Xylella fastidiosa is a phytopathogenic bacterium responsible for diseases in many economically important crops. Although different strains have been studied, little is known about X. fastidiosa stress responses. To investigate X. fastidiosa genes involved in heat, salt and osmotic shock responses, we performed a whole genome microarray analysis in time-course experiments. The expression profiles of the differentially expressed genes were grouped and their expression patterns were validated by quantitative RT-PCR experiments. During heat shock, 261 genes were induced (9.7%) and 222 genes were repressed (8.3%). Among the differentially expressed genes, the ones presenting the highest induction ratios encode heat shock proteins (Hsps), which prevents protein misfolding and aggregation or promote the degradation of the irreversibly denatured polypeptides. We determined the transcription start sites of six heat shock inducible genes and analyzed their promoter regions, which allowed us to propose a putative consensus for sigma32 promoters in X. fastidiosa. We also observed the induction of genes related to the extracytoplasmic stress response, that are regulated by the alternative sigma factor sigmaE. During prolongued exposure to salt and osmotic stress, genes encoding most of the Hsps were repressed, indicating that the response is not mediated by sigma32 or sigmaE. Among the 142 genes induced by both salt and osmotic stress, 57% encode hypothetical or conserved hypothetical proteins, indicating a possible role of these genes in the stress response. In addition, we observed the repression of genes related to protein biosynthesis and intermediary metabolism during the three stresses tested, besides the induction of genes related to virulence such as toxins and adhesins, revealing the complex network of genes that work together in response to environmental stresses.
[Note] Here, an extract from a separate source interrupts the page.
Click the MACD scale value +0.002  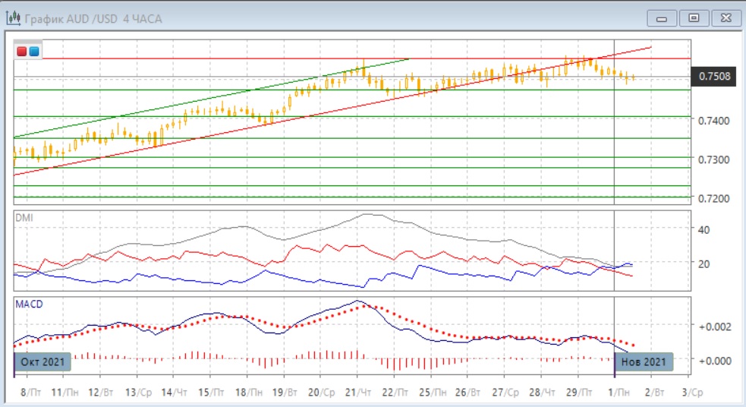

To facilitate the microarray data analysis process, we developed three bioinformatics tools: HTself, which is used to determine the differentially expressed genes; BayGO, which aims at finding over-represented gene categories and SpotWhatR, a system that integrates programs used in different steps of microarray data analysis in a user-friendly interface. These tools were successfully used and are freely available to the research community. (AU)